The French artist Eva Jospin will take over the Palace of Versailles outside Paris next summer (18 June-29 September), presenting a monumental embroidery measuring 105 metres long at the 17th-century residence. The 350 sq. m piece, entitled Chambre de Soie (A Room of One’s Own), will go on show in the Orangery building which was erected between 1684 and 1686.
The tapestry, which will wrap around the walls of the Orangery, was hand embroidered in India by craftsmen at the Chanakya workshop and the Chanakya School of Craft in Mumbai. Jospin says that the work is inspired by the Embroidery Room of the Palazzo Colonna in Rome and Virginia Woolf’s 1929 novel A Room of One’s Own. Jospin previously presented Chambre de Soie at the Dior Fall-Winter 2021/22 fashion show.

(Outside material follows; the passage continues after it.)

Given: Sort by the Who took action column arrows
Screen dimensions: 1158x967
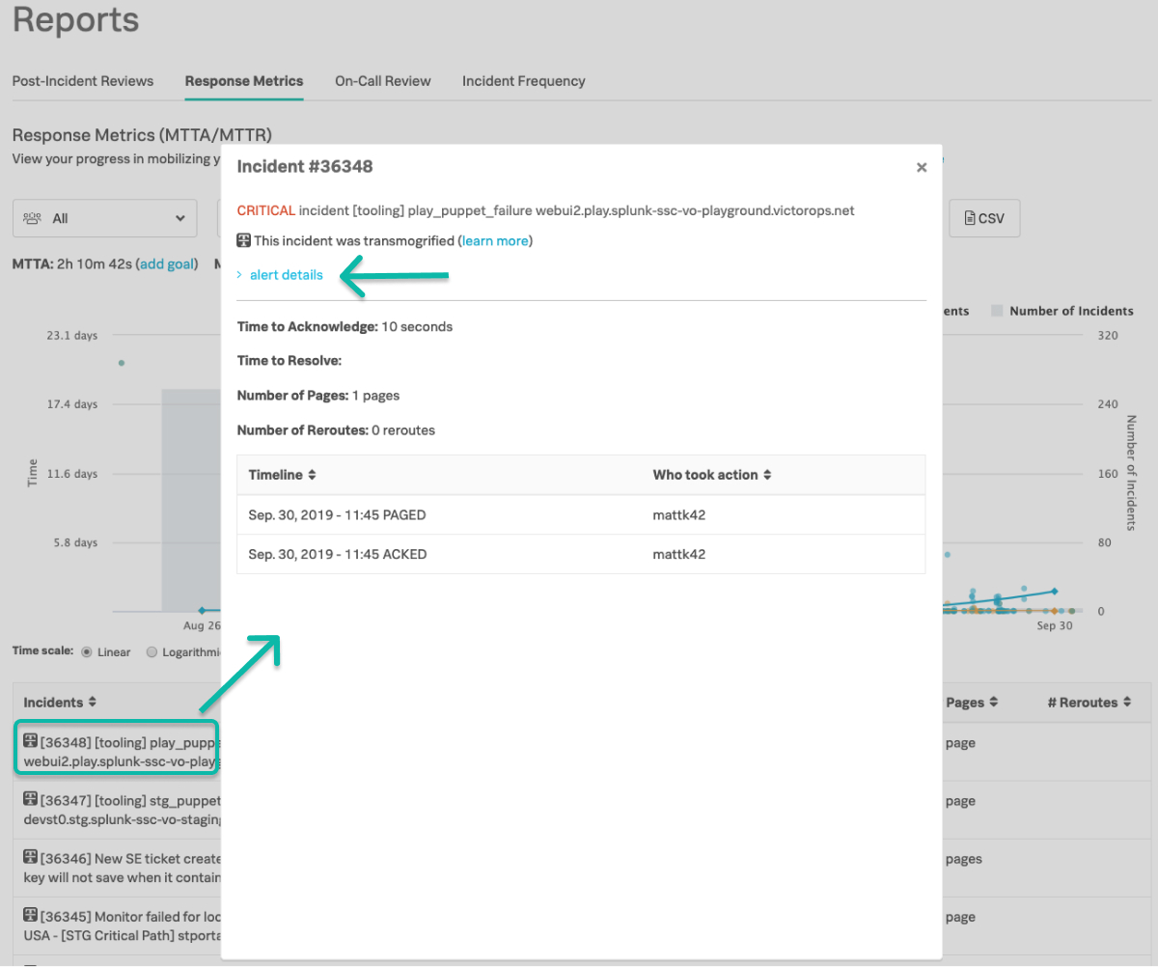Looking at the screenshot, I should pyautogui.click(x=768, y=474).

Jospin will add an extra panel for the Versailles exhibition, inspired by the garden grove, Apollo’s Baths Grove, which was redesigned at the end of the 18th century by the painter and landscape gardener Hubert Robert.

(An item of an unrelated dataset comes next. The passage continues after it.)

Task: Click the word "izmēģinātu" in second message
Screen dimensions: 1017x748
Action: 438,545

Previous contemporary shows at the historic residence have caused a stir. In 2008, Jeff Koons enflamed art historians with his display of works spread across some of Versailles’s most famous rooms. “Koons denied that the placement of his white marble Self-Portrait in the same room as portraits of Louis XIV and Louis XVI was a gesture of arrogance,” reported the New York Times. In 2015, anti-Semitic phrases were daubed on Anish Kapoor’s sculpture Dirty Corner.
In 2016, the Danish-Icelandic artist Olafur Eliasson transformed the palace with a series of dramatic installations, from a waterfall in the chateau’s Grand Canal to a veil of fine fog in the Bosquet de l’Etoile (Star Grove) in the palace gardens.
Versailles chief
Meanwhile, the French audit court has criticised the decision by the French government to extend the contract of the president of Versailles, Catherine Pégard, aged 69. According to Le Monde, a report from the court states that “[continuing the tenure of] the president beyond the age limit—from March 2021—and beyond the third and last authorised mandate (from October 2022) is problematic”. The Palace of Versailles was contacted for comment.
A spokesperson for Versailles says: “Regarding the exceeding of the age limit of the president, the interim decision taken in February 2021 on the basis of article 7 (1984 law) allows the president to legally continue her duties. This interim [period] has continued regularly since then until the appointment of a new president… this is indeed an interim period as permitted and not a new mandate. It is therefore not accurate to indicate that the president would accumulate a greater number of mandates than expected.”